Second, the legislature should heighten efforts to reform, exacting punitive personal costs to those charged with carrying out UT’s DEI mission. Legislatures could ban racial preferences. They could adopt the University of Chicago Free Speech principles, the Kalven report banning political and social action among university employees, the Shils report on excellence in university hiring, and campus free speech policies generally. This is the typical reformist play. However, the kicker would be to make university personnel civilly liable for violations of such policies (i.e., no sovereign immunity) and to allow for private causes of action that could be brought by anyone, with steep penalties. Make those who would implement DEI policies pay a steep price for allowing the heckler’s veto or hiring on the basis of racial preferences or using their government offices for political purposes. These causes of action are not intended to reign in DEI. They should weaken and stigmatize the DEI mission, all the easier to defeat it. Model legislation allowing for generous causes of action is available here.
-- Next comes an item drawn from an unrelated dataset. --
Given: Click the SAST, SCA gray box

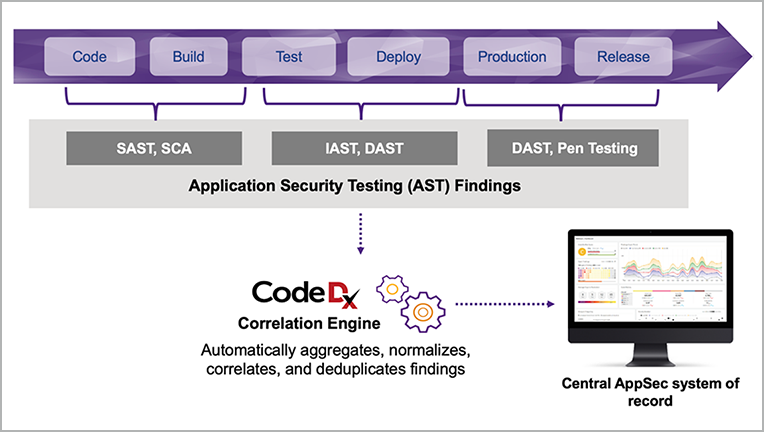Looking at the screenshot, I should coord(154,148).
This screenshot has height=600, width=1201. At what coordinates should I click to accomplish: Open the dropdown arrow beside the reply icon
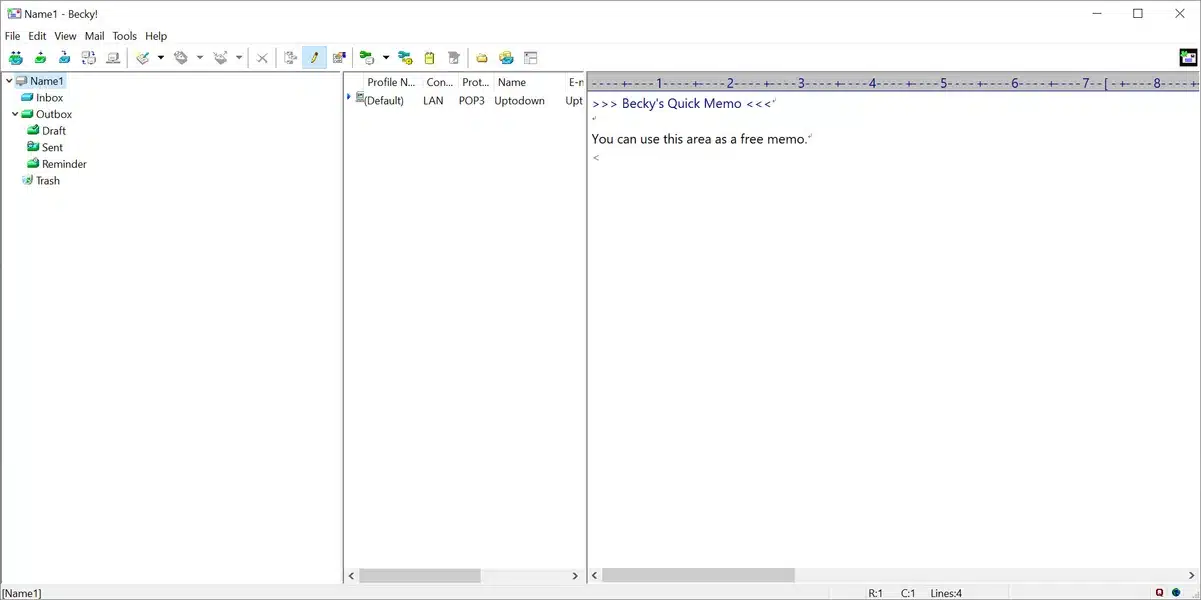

Third, stigmatizing should involve denying public funds to universities informed by the new vision of “inclusive excellence.” Perhaps such efforts can begin small, with proscriptions on public funding to university-level DEI offices or DEI-infused degree programs like Queer Studies. They might grow to end public funding to thoroughly politicized and sometimes dying disciplines like social work, sociology, English and history. Actions could be taken to ensure that such departments or colleges lose their accreditation too. It is painful perhaps to recognize the utter corruption of these disciplines, especially for those who love and respect the Western tradition, but whatever may be worth saving is not reproducing itself. We live in a world of Literature Lost.